EXERCISE PROMPT: Transcribe the listing below only from the line with "calendario (974, 756)" up to and including the line with "[Search] (18, 27)".

EXERCISE MATERIALS:
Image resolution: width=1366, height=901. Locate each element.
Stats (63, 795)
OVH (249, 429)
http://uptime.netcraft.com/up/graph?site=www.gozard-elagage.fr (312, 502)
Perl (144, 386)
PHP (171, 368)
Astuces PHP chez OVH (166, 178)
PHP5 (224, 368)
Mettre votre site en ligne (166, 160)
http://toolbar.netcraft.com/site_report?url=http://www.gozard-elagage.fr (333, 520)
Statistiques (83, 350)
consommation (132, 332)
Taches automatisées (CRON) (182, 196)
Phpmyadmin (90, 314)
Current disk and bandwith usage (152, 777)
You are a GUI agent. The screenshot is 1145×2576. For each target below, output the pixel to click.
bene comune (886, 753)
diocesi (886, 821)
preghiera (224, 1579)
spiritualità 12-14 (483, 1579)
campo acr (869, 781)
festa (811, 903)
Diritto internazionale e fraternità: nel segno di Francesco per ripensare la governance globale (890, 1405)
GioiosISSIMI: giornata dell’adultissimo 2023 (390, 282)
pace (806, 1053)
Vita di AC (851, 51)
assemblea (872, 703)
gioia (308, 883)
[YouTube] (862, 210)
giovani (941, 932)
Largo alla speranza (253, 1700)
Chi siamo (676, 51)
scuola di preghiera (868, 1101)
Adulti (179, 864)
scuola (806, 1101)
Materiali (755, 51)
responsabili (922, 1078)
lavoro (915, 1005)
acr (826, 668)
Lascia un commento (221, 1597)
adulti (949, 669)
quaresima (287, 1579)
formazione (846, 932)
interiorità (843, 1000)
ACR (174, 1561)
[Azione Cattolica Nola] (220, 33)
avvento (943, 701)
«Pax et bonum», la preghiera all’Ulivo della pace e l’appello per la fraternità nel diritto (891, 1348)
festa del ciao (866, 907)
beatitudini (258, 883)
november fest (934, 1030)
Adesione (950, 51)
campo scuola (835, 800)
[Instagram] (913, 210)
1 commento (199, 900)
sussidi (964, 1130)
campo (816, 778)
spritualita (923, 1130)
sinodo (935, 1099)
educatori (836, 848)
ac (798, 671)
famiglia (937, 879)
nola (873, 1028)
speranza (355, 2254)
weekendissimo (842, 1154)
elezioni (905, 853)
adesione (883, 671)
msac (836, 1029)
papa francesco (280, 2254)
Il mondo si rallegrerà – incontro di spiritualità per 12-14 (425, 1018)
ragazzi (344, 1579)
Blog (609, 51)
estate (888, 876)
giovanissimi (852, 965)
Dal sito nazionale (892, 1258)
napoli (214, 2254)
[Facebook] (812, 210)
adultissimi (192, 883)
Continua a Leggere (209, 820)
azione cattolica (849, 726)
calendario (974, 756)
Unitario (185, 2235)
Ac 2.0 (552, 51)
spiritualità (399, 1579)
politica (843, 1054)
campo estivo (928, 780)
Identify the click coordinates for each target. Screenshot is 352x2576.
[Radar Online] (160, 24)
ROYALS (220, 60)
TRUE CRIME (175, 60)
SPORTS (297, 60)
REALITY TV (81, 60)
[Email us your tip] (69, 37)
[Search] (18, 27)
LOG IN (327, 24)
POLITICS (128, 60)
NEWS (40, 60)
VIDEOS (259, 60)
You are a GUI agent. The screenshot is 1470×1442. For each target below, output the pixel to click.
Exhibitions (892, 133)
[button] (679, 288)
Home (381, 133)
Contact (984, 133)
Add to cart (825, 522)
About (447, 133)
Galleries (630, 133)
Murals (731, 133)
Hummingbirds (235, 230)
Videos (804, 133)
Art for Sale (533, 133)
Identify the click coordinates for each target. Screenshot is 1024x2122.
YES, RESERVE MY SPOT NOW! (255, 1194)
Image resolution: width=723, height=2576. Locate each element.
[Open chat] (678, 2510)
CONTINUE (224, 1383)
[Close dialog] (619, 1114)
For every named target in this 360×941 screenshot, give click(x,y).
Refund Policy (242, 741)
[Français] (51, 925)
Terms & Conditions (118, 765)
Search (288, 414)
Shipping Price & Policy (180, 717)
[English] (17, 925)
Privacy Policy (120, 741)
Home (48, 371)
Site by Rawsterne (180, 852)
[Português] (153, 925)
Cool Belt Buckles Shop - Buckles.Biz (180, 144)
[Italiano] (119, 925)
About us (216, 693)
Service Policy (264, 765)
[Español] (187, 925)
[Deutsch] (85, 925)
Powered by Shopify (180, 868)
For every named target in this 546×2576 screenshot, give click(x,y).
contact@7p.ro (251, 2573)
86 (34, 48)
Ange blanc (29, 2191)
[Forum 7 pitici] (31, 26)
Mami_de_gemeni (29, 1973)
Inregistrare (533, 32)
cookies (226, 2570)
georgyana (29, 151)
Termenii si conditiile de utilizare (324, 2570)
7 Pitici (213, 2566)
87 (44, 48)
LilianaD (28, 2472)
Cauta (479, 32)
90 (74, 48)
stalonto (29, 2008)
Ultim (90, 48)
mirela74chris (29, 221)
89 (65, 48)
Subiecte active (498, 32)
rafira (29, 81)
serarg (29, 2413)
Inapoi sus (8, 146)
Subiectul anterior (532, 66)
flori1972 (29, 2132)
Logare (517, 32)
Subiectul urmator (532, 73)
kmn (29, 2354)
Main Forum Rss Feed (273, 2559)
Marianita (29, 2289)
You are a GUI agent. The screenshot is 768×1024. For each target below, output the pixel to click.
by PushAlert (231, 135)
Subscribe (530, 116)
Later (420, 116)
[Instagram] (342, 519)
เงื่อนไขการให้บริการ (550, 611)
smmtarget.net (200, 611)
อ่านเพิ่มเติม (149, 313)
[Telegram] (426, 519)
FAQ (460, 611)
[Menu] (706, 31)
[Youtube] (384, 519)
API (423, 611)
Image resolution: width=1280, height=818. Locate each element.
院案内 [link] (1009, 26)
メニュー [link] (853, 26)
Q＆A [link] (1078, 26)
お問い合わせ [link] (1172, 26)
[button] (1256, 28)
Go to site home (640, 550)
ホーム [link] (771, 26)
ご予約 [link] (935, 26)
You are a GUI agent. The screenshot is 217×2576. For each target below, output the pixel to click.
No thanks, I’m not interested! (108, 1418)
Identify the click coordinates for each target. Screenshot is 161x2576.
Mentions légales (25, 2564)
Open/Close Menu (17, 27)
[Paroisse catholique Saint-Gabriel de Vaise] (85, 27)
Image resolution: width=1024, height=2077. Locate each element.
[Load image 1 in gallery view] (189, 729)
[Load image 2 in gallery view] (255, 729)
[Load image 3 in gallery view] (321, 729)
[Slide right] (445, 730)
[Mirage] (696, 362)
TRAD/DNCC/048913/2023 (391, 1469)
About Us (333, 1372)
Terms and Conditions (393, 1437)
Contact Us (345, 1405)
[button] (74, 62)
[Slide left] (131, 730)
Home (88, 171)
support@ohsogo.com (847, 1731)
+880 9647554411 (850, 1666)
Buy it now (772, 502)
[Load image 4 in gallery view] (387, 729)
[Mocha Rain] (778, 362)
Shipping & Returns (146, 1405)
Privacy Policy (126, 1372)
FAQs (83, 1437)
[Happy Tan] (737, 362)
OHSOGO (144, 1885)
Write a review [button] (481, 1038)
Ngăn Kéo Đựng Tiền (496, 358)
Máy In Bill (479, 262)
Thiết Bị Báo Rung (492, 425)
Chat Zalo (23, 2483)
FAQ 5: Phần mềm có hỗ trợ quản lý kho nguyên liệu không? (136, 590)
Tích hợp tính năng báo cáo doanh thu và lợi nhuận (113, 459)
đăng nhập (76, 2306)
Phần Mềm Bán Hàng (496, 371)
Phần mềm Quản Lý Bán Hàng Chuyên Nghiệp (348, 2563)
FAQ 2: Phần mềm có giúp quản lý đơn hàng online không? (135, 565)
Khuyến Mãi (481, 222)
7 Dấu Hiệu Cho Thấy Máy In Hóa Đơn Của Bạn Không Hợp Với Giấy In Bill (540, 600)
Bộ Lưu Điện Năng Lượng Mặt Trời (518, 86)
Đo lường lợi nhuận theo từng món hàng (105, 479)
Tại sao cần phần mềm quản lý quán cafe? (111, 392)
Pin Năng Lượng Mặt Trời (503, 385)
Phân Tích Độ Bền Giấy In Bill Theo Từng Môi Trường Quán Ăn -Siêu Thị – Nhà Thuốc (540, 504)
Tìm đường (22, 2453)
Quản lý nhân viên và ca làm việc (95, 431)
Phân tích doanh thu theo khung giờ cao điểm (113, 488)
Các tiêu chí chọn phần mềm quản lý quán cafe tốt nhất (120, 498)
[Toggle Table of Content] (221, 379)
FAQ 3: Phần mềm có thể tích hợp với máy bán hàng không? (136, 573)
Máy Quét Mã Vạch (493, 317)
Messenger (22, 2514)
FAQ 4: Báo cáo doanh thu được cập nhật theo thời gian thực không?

TASK ANSWER:
calendario (974, 756)
Unitario (185, 2235)
Ac 2.0 (552, 51)
spiritualità (399, 1579)
politica (843, 1054)
campo estivo (928, 780)
Identify the click coordinates for each target. Screenshot is 352x2576.
[Radar Online] (160, 24)
ROYALS (220, 60)
TRUE CRIME (175, 60)
SPORTS (297, 60)
REALITY TV (81, 60)
[Email us your tip] (69, 37)
[Search] (18, 27)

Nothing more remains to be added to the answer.